I think I am developing a unhealthy predilection for Toby jugs, those vintage ceramic jugs in the form of a seated person. I love them. In the last month, I've bought three and my desire for them shows no sign of abating.
(Curious as to why they're called "Toby jugs"? So was I. Wikipedia states that they're named after Toby, the jovial drunkard from Shakespeare's "Twelfth Night.")
It all started shortly after I realized I needed to add a touch of Englishness to my kitchen windowsill. It held the requisite plants and chic porcelain cachepots, but it still lacked oomph. What could I find that would be traditional-with-a-twist, satisfy my obsession with "that sceptered isle" and not be totally ubiquitous in a month?
I stumbled upon them during an Ebay search. I was looking for Winston Churchill mementos, per usuelle, and all of a sudden, there it was. Or rather, there HE was.
I love the way he's sitting here, bemused smile on his face, cigar firmly planted in cheek. I wanted him so badly I didn't even wait for the auction to end. One "Buy it Now" click later and Sir Winnie was all mine. He arrived ten days later via the Royal Mail and has been beaming contentedly at me ever since.
My next acquisition was Mr. Pickwick, sitting here in his yellow waistcoat, his buttons strained to breaking point after one of his many merry feasts.

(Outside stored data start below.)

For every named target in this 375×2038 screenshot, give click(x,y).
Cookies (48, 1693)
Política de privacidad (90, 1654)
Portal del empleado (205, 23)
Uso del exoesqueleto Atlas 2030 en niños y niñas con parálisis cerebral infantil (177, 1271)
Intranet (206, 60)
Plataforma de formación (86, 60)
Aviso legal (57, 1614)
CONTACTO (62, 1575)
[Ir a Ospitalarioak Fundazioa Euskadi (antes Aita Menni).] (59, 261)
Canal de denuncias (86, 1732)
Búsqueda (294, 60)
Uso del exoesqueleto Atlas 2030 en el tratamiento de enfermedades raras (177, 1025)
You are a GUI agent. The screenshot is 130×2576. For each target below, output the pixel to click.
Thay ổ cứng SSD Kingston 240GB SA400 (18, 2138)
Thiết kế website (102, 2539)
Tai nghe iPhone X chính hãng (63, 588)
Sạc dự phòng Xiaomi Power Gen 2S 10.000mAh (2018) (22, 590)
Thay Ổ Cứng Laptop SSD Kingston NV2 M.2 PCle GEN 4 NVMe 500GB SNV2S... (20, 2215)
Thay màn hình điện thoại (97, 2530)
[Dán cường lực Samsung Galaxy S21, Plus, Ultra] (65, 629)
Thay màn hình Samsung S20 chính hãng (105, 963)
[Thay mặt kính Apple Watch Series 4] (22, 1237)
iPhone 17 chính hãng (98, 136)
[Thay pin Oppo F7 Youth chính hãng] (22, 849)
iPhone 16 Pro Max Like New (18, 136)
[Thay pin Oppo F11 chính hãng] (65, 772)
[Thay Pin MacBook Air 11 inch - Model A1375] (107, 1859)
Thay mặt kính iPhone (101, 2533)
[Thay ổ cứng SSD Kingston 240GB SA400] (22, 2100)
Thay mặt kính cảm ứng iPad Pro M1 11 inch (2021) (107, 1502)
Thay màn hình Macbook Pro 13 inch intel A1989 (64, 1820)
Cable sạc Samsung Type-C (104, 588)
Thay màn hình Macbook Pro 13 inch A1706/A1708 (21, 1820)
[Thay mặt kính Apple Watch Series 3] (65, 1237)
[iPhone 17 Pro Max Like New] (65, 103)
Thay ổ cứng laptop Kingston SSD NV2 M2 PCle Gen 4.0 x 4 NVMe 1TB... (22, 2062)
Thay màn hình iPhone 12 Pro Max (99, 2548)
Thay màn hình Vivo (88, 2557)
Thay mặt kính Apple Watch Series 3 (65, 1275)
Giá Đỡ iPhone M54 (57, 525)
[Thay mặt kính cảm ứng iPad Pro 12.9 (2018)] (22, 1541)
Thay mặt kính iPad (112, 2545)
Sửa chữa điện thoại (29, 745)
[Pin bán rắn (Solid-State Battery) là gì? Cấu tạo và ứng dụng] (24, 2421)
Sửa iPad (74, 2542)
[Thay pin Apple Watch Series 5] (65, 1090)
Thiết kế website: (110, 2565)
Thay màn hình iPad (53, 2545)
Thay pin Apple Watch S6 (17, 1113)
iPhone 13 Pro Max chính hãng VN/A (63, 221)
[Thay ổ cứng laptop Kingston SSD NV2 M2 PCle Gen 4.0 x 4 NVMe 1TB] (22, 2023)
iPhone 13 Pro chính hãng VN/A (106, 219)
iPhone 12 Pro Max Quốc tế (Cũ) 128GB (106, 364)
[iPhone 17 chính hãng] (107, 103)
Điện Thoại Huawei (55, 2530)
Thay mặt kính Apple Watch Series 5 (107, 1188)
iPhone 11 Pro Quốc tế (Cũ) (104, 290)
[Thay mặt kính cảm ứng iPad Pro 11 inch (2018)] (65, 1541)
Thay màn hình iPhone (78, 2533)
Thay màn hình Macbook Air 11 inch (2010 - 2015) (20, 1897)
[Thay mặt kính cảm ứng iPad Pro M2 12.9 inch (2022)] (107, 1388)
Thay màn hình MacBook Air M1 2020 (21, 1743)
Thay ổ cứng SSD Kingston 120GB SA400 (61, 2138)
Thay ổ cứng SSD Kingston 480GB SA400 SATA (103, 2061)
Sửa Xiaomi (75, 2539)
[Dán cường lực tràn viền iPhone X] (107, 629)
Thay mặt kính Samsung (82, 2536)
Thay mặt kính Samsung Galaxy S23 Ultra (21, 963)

Buying him was a no-brainer. "The Pickwick Papers" was the novel that turned me into a raging Dickens-ophile and, even twenty years later, remains one of the funniest books I have read. Upon finishing it, I was so reluctant to part with its brilliance that I filled up a small book with my favorite passages from the novel and proceeded to memorize them one by one. (I know, I know...can you say N-E-R-D?)
Following shortly on Pickwick's heels came Mr. Pecksniff, the oily moralist and hypocrite extraordinaire from "Martin Chuzzlewit", another one of my favorite Dickens novels. When I gaze at him, I remind myself that if I do exactly the opposite of everything he would, I will lead a blameless life.
All three of my Toby jugs were produced by Royal Douton and date from around the 1940's-1950's. I have several friends who collect those vintage doll head vases and to me, Toby jugs are the masculine counterpart of those. Ebay has a great selection of them, but do a thorough check because I found the same jugs listed for various (and hugely disparate) prices.
As traditional as they are, they feel somewhat edgy and humorous to me. Placed against a stark backdrop, they take on a modern slant and remind me a bit of those porcelain Nymphenberg statuettes they sell at Moss (but for about one-hundredth of the price).
I say they're ripe for a comeback. What do you think?